ASSIGNMENT
Will you transcribe the entries that follow, exactly and in full?

DATA SUPPLIED
>>>>>
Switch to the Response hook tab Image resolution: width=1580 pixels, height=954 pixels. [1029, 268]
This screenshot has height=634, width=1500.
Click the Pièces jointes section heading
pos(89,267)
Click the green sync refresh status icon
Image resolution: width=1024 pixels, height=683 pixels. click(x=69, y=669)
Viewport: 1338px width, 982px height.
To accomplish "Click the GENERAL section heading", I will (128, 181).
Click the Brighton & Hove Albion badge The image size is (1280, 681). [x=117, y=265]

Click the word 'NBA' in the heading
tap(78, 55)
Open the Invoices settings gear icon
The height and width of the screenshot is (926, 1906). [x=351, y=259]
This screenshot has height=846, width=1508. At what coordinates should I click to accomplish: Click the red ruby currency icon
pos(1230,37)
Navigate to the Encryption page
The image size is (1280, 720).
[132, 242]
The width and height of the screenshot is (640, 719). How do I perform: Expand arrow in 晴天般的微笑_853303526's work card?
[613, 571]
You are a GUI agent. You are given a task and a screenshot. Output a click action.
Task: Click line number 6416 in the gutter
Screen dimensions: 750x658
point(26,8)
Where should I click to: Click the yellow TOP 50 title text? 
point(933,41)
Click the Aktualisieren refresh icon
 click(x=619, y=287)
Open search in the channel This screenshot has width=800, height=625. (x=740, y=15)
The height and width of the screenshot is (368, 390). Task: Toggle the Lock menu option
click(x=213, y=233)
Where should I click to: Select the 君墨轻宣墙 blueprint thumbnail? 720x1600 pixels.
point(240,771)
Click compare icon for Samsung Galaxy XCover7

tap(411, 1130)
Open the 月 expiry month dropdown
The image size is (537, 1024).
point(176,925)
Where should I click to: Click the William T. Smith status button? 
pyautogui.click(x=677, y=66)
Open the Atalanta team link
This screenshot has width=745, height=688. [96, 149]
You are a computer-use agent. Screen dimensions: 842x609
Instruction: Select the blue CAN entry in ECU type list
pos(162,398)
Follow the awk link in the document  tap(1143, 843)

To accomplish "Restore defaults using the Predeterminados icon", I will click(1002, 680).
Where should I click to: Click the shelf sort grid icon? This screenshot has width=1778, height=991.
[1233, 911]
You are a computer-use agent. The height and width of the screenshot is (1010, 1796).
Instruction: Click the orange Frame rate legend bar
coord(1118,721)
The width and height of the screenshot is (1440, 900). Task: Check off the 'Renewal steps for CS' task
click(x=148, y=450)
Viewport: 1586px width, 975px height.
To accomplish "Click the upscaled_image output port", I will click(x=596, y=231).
<<<<<
ANSWER TO THE EXERCISE
Switch to the Response hook tab Image resolution: width=1580 pixels, height=954 pixels. [1029, 268]
This screenshot has height=634, width=1500.
Click the Pièces jointes section heading
pos(89,267)
Click the green sync refresh status icon
Image resolution: width=1024 pixels, height=683 pixels. click(x=69, y=669)
Viewport: 1338px width, 982px height.
To accomplish "Click the GENERAL section heading", I will (128, 181).
Click the Brighton & Hove Albion badge The image size is (1280, 681). [x=117, y=265]

Click the word 'NBA' in the heading
tap(78, 55)
Open the Invoices settings gear icon
The height and width of the screenshot is (926, 1906). [x=351, y=259]
This screenshot has height=846, width=1508. At what coordinates should I click to accomplish: Click the red ruby currency icon
pos(1230,37)
Navigate to the Encryption page
The image size is (1280, 720).
[132, 242]
The width and height of the screenshot is (640, 719). How do I perform: Expand arrow in 晴天般的微笑_853303526's work card?
[613, 571]
You are a GUI agent. You are given a task and a screenshot. Output a click action.
Task: Click line number 6416 in the gutter
Screen dimensions: 750x658
point(26,8)
Where should I click to: Click the yellow TOP 50 title text? 
point(933,41)
Click the Aktualisieren refresh icon
 click(x=619, y=287)
Open search in the channel This screenshot has width=800, height=625. (x=740, y=15)
The height and width of the screenshot is (368, 390). Task: Toggle the Lock menu option
click(x=213, y=233)
Where should I click to: Select the 君墨轻宣墙 blueprint thumbnail? 720x1600 pixels.
point(240,771)
Click compare icon for Samsung Galaxy XCover7

tap(411, 1130)
Open the 月 expiry month dropdown
The image size is (537, 1024).
point(176,925)
Where should I click to: Click the William T. Smith status button? 
pyautogui.click(x=677, y=66)
Open the Atalanta team link
This screenshot has width=745, height=688. [96, 149]
You are a computer-use agent. Screen dimensions: 842x609
Instruction: Select the blue CAN entry in ECU type list
pos(162,398)
Follow the awk link in the document  tap(1143, 843)

To accomplish "Restore defaults using the Predeterminados icon", I will click(1002, 680).
Where should I click to: Click the shelf sort grid icon? This screenshot has width=1778, height=991.
[1233, 911]
You are a computer-use agent. The height and width of the screenshot is (1010, 1796).
Instruction: Click the orange Frame rate legend bar
coord(1118,721)
The width and height of the screenshot is (1440, 900). Task: Check off the 'Renewal steps for CS' task
click(x=148, y=450)
Viewport: 1586px width, 975px height.
To accomplish "Click the upscaled_image output port", I will click(x=596, y=231).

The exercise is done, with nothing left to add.